* [TASK TO CARRY OUT]: For the records below, print every one exactly, with nothing dropped.

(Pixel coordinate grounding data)
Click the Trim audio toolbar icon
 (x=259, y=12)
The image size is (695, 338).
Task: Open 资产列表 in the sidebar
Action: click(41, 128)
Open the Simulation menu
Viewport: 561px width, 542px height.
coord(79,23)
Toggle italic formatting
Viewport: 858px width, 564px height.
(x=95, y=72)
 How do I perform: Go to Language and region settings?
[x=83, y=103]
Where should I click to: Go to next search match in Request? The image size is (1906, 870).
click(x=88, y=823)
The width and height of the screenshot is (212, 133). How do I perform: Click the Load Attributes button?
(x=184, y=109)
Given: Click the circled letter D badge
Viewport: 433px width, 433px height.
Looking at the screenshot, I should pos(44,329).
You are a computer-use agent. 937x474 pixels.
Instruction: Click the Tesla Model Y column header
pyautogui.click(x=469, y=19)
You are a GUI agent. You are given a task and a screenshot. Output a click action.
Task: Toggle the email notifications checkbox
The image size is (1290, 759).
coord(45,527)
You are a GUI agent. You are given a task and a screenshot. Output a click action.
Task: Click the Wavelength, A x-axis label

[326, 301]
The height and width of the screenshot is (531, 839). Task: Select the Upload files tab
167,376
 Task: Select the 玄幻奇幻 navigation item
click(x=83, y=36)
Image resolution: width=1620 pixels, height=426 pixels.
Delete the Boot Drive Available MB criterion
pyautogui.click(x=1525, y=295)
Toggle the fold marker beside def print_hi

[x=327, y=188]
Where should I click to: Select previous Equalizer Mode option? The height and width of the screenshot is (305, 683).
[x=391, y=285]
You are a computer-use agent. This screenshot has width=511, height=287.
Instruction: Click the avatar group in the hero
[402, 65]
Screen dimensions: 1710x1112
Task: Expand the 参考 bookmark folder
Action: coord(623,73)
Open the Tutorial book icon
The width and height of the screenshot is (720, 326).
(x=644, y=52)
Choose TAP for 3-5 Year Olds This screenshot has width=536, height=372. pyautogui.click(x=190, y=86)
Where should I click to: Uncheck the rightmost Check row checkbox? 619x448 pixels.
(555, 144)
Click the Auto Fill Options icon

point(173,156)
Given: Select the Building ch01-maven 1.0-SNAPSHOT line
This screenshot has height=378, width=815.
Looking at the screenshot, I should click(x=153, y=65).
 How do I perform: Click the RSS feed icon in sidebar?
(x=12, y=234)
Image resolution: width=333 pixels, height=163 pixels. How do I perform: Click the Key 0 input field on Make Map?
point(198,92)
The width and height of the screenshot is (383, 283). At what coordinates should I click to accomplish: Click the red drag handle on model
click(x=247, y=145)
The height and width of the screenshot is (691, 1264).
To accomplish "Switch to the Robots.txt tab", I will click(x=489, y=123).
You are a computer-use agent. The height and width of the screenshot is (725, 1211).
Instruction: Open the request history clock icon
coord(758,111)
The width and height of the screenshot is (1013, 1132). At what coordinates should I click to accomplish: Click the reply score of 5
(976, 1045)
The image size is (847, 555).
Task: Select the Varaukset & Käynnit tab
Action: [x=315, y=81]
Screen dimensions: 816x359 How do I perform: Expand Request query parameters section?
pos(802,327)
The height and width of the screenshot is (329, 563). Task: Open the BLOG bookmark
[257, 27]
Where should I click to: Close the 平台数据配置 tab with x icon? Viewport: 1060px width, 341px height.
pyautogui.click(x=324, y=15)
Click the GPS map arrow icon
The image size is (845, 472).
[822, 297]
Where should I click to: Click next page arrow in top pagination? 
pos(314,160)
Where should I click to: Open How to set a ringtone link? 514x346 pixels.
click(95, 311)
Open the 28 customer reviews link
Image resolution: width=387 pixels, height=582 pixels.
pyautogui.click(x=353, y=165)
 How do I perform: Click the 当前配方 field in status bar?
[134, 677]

* [ANSWER TO THIS TASK]:
Click the Trim audio toolbar icon
 (x=259, y=12)
The image size is (695, 338).
Task: Open 资产列表 in the sidebar
Action: click(41, 128)
Open the Simulation menu
Viewport: 561px width, 542px height.
coord(79,23)
Toggle italic formatting
Viewport: 858px width, 564px height.
(x=95, y=72)
 How do I perform: Go to Language and region settings?
[x=83, y=103]
Where should I click to: Go to next search match in Request? The image size is (1906, 870).
click(x=88, y=823)
The width and height of the screenshot is (212, 133). How do I perform: Click the Load Attributes button?
(x=184, y=109)
Given: Click the circled letter D badge
Viewport: 433px width, 433px height.
Looking at the screenshot, I should pos(44,329).
You are a computer-use agent. 937x474 pixels.
Instruction: Click the Tesla Model Y column header
pyautogui.click(x=469, y=19)
You are a GUI agent. You are given a task and a screenshot. Output a click action.
Task: Toggle the email notifications checkbox
The image size is (1290, 759).
coord(45,527)
You are a GUI agent. You are given a task and a screenshot. Output a click action.
Task: Click the Wavelength, A x-axis label

[326, 301]
The height and width of the screenshot is (531, 839). Task: Select the Upload files tab
167,376
 Task: Select the 玄幻奇幻 navigation item
click(x=83, y=36)
Image resolution: width=1620 pixels, height=426 pixels.
Delete the Boot Drive Available MB criterion
pyautogui.click(x=1525, y=295)
Toggle the fold marker beside def print_hi

[x=327, y=188]
Where should I click to: Select previous Equalizer Mode option? The height and width of the screenshot is (305, 683).
[x=391, y=285]
You are a computer-use agent. This screenshot has width=511, height=287.
Instruction: Click the avatar group in the hero
[402, 65]
Screen dimensions: 1710x1112
Task: Expand the 参考 bookmark folder
Action: coord(623,73)
Open the Tutorial book icon
The width and height of the screenshot is (720, 326).
(x=644, y=52)
Choose TAP for 3-5 Year Olds This screenshot has width=536, height=372. pyautogui.click(x=190, y=86)
Where should I click to: Uncheck the rightmost Check row checkbox? 619x448 pixels.
(555, 144)
Click the Auto Fill Options icon

point(173,156)
Given: Select the Building ch01-maven 1.0-SNAPSHOT line
This screenshot has height=378, width=815.
Looking at the screenshot, I should click(x=153, y=65).
 How do I perform: Click the RSS feed icon in sidebar?
(x=12, y=234)
Image resolution: width=333 pixels, height=163 pixels. How do I perform: Click the Key 0 input field on Make Map?
point(198,92)
The width and height of the screenshot is (383, 283). At what coordinates should I click to accomplish: Click the red drag handle on model
click(x=247, y=145)
The height and width of the screenshot is (691, 1264).
To accomplish "Switch to the Robots.txt tab", I will click(x=489, y=123).
You are a computer-use agent. The height and width of the screenshot is (725, 1211).
Instruction: Open the request history clock icon
coord(758,111)
The width and height of the screenshot is (1013, 1132). At what coordinates should I click to accomplish: Click the reply score of 5
(976, 1045)
The image size is (847, 555).
Task: Select the Varaukset & Käynnit tab
Action: [x=315, y=81]
Screen dimensions: 816x359 How do I perform: Expand Request query parameters section?
pos(802,327)
The height and width of the screenshot is (329, 563). Task: Open the BLOG bookmark
[257, 27]
Where should I click to: Close the 平台数据配置 tab with x icon? Viewport: 1060px width, 341px height.
pyautogui.click(x=324, y=15)
Click the GPS map arrow icon
The image size is (845, 472).
[822, 297]
Where should I click to: Click next page arrow in top pagination? 
pos(314,160)
Where should I click to: Open How to set a ringtone link? 514x346 pixels.
click(95, 311)
Open the 28 customer reviews link
Image resolution: width=387 pixels, height=582 pixels.
pyautogui.click(x=353, y=165)
 How do I perform: Click the 当前配方 field in status bar?
[134, 677]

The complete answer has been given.